A Note to Potential DEI clients

A Note to Potential DEI clients

Dear Potential DEI client,

Thanks for reaching out. I am usually much more prompt in my reply – this week has really thrown me for a tizzy.  Well, let me be honest — I don’t feel any worse than I felt when I found out the police officer/killer of Michael Brown was not going to be charged and prosecuted, or Tamir Rice was shot, or when I found out Sandra Bland was dead in her cell. I do, however, feel like I can mourn the deaths of Ahmaud Arbery, Breonna Taylor (who would have been 27 today), and George Floyd more publicly this week.

I apologize for not responding to your email, but I have spent the week walking for miles,  sleeping late and taking a lot of naps, watching the memorial service, and vacillating between being very sad and very angry.

It’s an interesting conundrum I find myself in – I have marketed myself as a “DEI consultant, with a particular focus on racial equity”, but just at the time I am most in demand, with people and organizations like yours reaching out this week to inquire about my services, I feel the most unable to be productive, or to want to discuss these topics outside of my close friends and family.

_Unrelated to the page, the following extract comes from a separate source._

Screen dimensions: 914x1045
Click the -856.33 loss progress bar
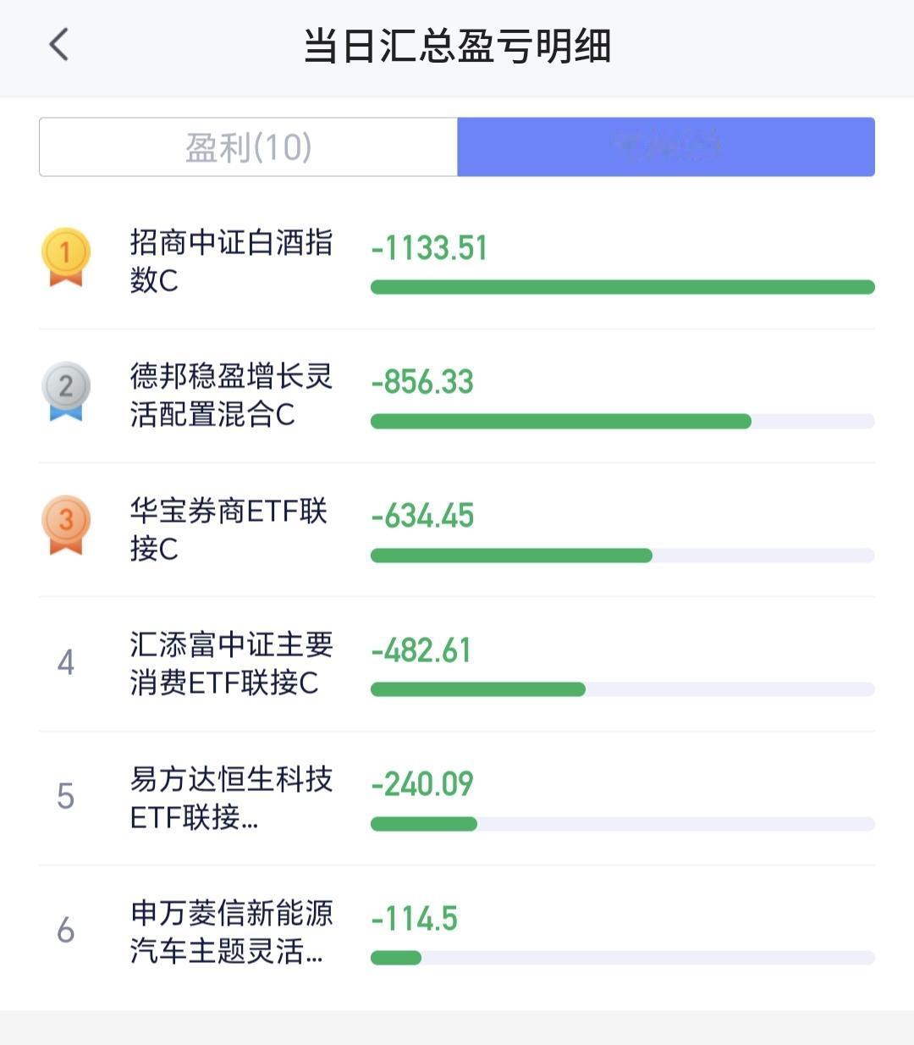pos(623,422)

I am doing a lot of soul searching, meaning-making, and feeling – as I know you are. And I realize I have to take care of myself personally, before I can even think about what this may mean for my racial equity work, and my firm. I know that I will have to really review and revamp my offerings – and think about what REALLY makes change inside social good organizations. But, first, I have to be still.

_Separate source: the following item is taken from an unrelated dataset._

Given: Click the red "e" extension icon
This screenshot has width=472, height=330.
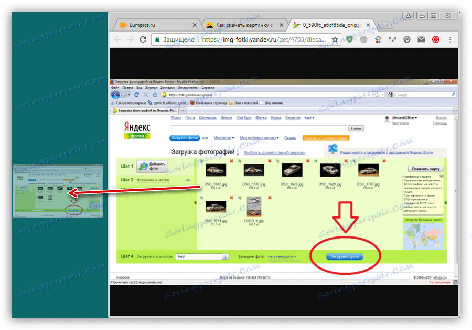Looking at the screenshot, I should 435,39.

While I think and plan, I am in the midst of formulating some new questions and principles to share with any new DEI client, and wanted to test them with you:

Questions:

  1. I have read a number of organizational statements, and been mostly unimpressed and unmoved. Ben and Jerry’s is now my new standard for statements to address the current climate.  Can I see yours? What actions are you taking to support racial equity? What does your leadership team and Board of Directors look like? How do you operationalize racial equity in your policies and programs?  What donations are you making to organizations making a difference? How are you supporting communities you serve?
  2. What did you do, specifically, to support your black staff members this week, and what will you continue to do moving forward? Every single one of them is struggling, even if you don’t see it.
  3. If your leadership team leaves something to be desired in terms of the promotion and retention of black people (as many of your organizations do) – what’s your commitment in the next 6 months to a year to improve representation?
  4. What is your PERSONAL commitment to racial equity? And I don’t mean attending every protest and rally, posting a black square on your Facebook page, and sending a text to your black friend to ask how they are doing.   Who are your friends? Your health care providers? What organizations do you support? Do you subscribe to the “all lives matter” rhetoric?

Principles:

  1. I will no longer take on projects that only involve racial equity/DEI training of Board or staff. It feels like I am being part of the problem then – I am making people feel that they are moving work forward, when in reality they are only setting one part of the foundation in which real work can occur. I will, of course, do trainings within a larger scope of work – and I fully plan to use terms like “white dominant culture” and “white supremacy” in my sessions.
  2. If I think you are not fully committed to increasing the representation of black people in your leadership teams – and to think long and hard and implement policies to improve recruitment and retention of the same – then I respectfully decline to work with your organization.
  3. I need to get to know you as a person, and to understand your lived experiences, intent and desired impact – this work requires so much emotional labor from me, and I need to understand where you are coming from, as colleagues and as humans.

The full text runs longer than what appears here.